I purchased a Carlson TSS choke. It was reasonably priced and I've had a proficient experience with Carlson chokes in the past.
Now examination your combo. Gear up a big target (roughly xxx inches by 30 inches) at the range y'all want to pattern at and run into what happens. Aim for the eye of the newspaper and fire one round. Use a sharpie and note the range, shell and choke used. Pull the paper and draw a 10-inch circle around the densest part of the pattern, then count the number of shots inside that circumvolve. Repeat the process with new paper and different shells if y'all are testing multiples.
Mostly speaking, you lot want at least 100 pellets in that ten-inch circumvolve. The more the merrier. If your best design is giving you less than 100 in the 10-inch circle it'southward time to modify one variable at a time. Change either the choke or the trounce, just don't change both at the same time. Changing more than one variable will not allow you to determine whether the new shell or choke is an improvement. If you change the choke, run through the same shells at the same distances, if changing shells test them through the same asphyxiate. You will somewhen discover a combo that works with your gun and satisfies your goals.
I tested three different loads through the Franchi Affinity with the Carlson choke. The No. five lead load did not put over 100 pellets in a ten-incih ring at 45 yards. The densest pattern came from the trounce with the highest pellet count, which is no surprise. After counting 170-plus pellets in the x-inch ring at 45 yards, I was done patterning. Finding a dense pattern that would perform out to 45 yards was the goal, I found it quickly and felt no need to push the range whatsoever further. In total, I fired six rounds from iii different vanquish manufacturers through one asphyxiate. Both the high-terminate tungsten/TSS shells had a higher design density than their pb counterpart.

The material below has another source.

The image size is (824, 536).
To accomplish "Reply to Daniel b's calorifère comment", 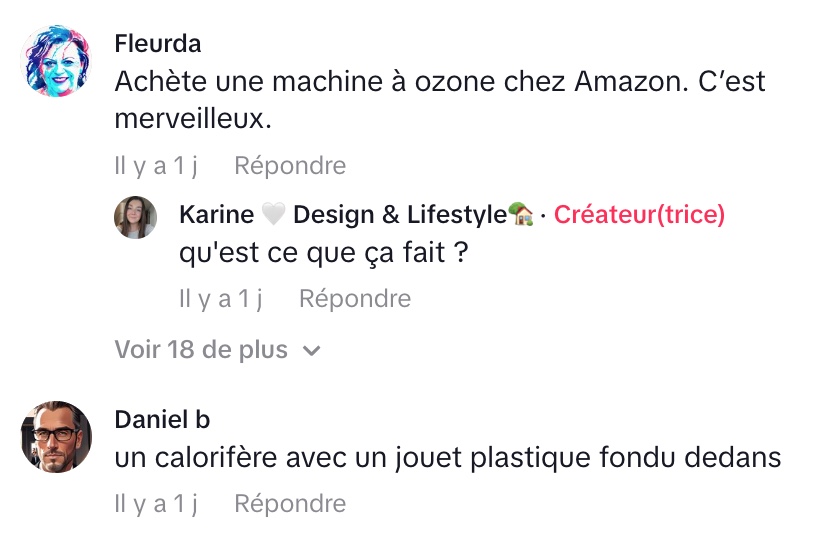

The dominion of diminishing returns applies here: it will cost a lot of coin and time to find that one pattern that gets you the terminal few percentages of performance. I've had a lot of experience with this in handloading, getting a load to yield sub MOA groups is non hard or fourth dimension-consuming, but trying to compress that group further takes a lot of resources. At the end of the day, a turkey will not know the difference between getting hit in the head with ten or 12 shot.
Become in with reasonable expectations, and yous will find them fairly quickly. I tin not stress this enough. We all obsess on how to exist better hunters, and the gear nosotros cull to use is one of the few variables we accept complete control over, but don't let it be the sole facet of your focus. Get the pattern y'all are happy with, at the range you are comfortable with, and spend your fourth dimension scouting and learning about the animate being you are going to pursue. Knowing where the birds are is going to benefit yous more than finding a pattern that will reach out to 60 yards. No pattern, however dense, is going to kill a turkey if there aren't any turkeys around.
Notes and tips
If y'all're using a smaller diameter shotgun, yous'll have fewer pellets in each shell, and so yous might take to decrease the range until you detect a pattern that you are happy with.
Bring some cheap target loads to see how your gun patterns before sending the turkey loads downrange. If you lot're using a red dot or scope, using the target loads volition assistance you become on the paper and go shut to goose egg without the high price tag and pain.
Take your time and don't underestimate the recoil from turkey loads. Heavy turkey loads will accept a toll on your shoulder and your power to aim. Use a rest, and take breaks – developing a flinch volition affect your shotgunning as much as it does when shooting a rifle.